Below are records with pictures in them; print them exactly, omitting the pictures.

== Supplied data

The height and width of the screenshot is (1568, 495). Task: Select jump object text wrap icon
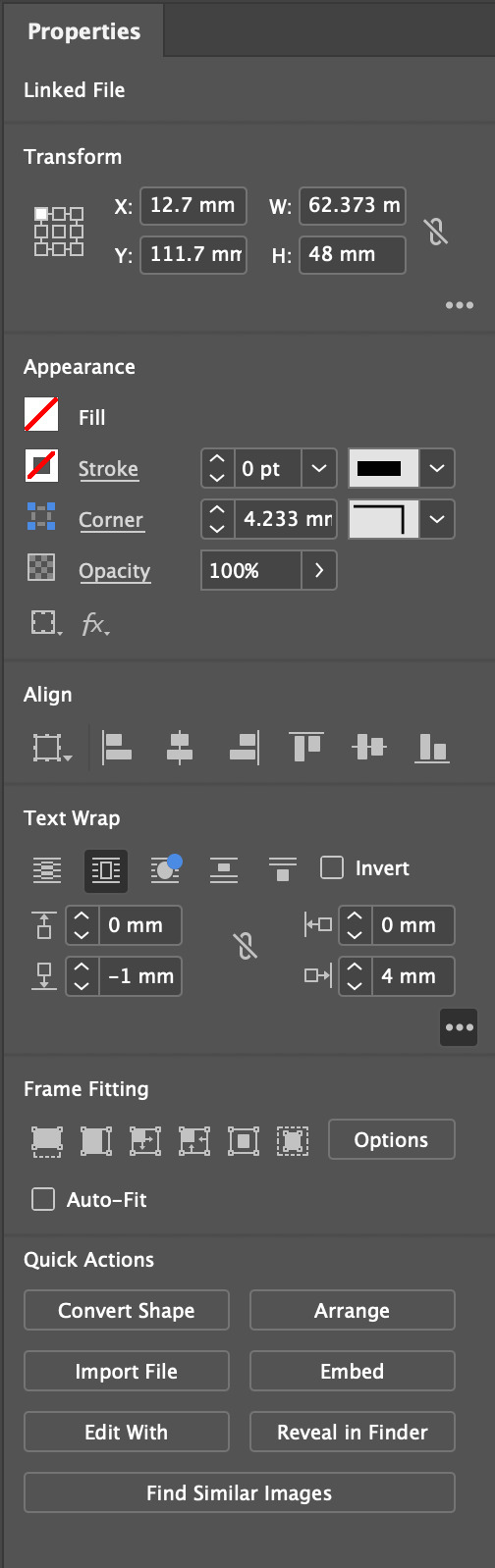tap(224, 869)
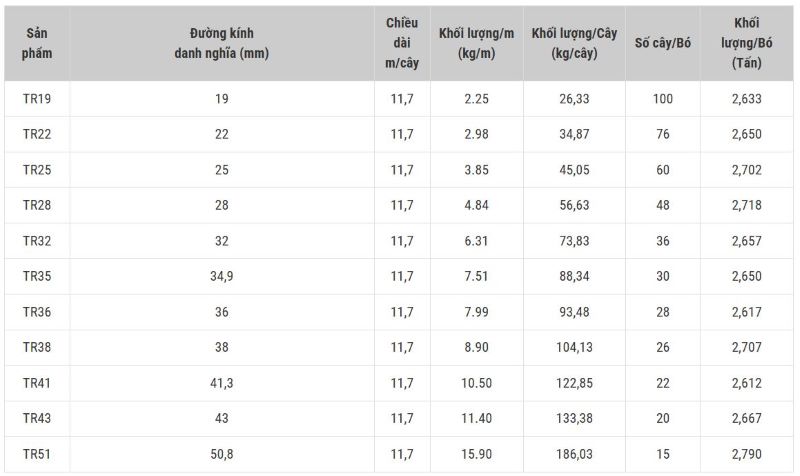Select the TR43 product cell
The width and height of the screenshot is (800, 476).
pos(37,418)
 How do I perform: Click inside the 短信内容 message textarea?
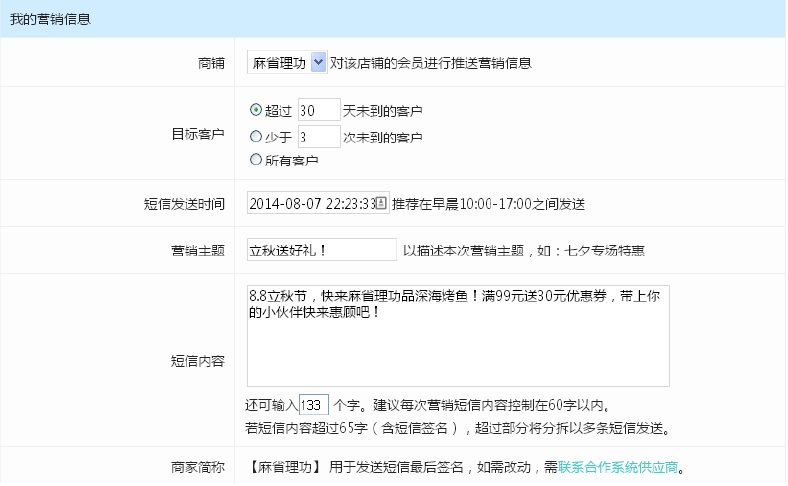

====

**Response for this exercise**
The height and width of the screenshot is (1568, 495). Task: Select jump object text wrap icon
tap(224, 869)
Select the TR43 product cell
The width and height of the screenshot is (800, 476).
pos(37,418)
 How do I perform: Click inside the 短信内容 message textarea?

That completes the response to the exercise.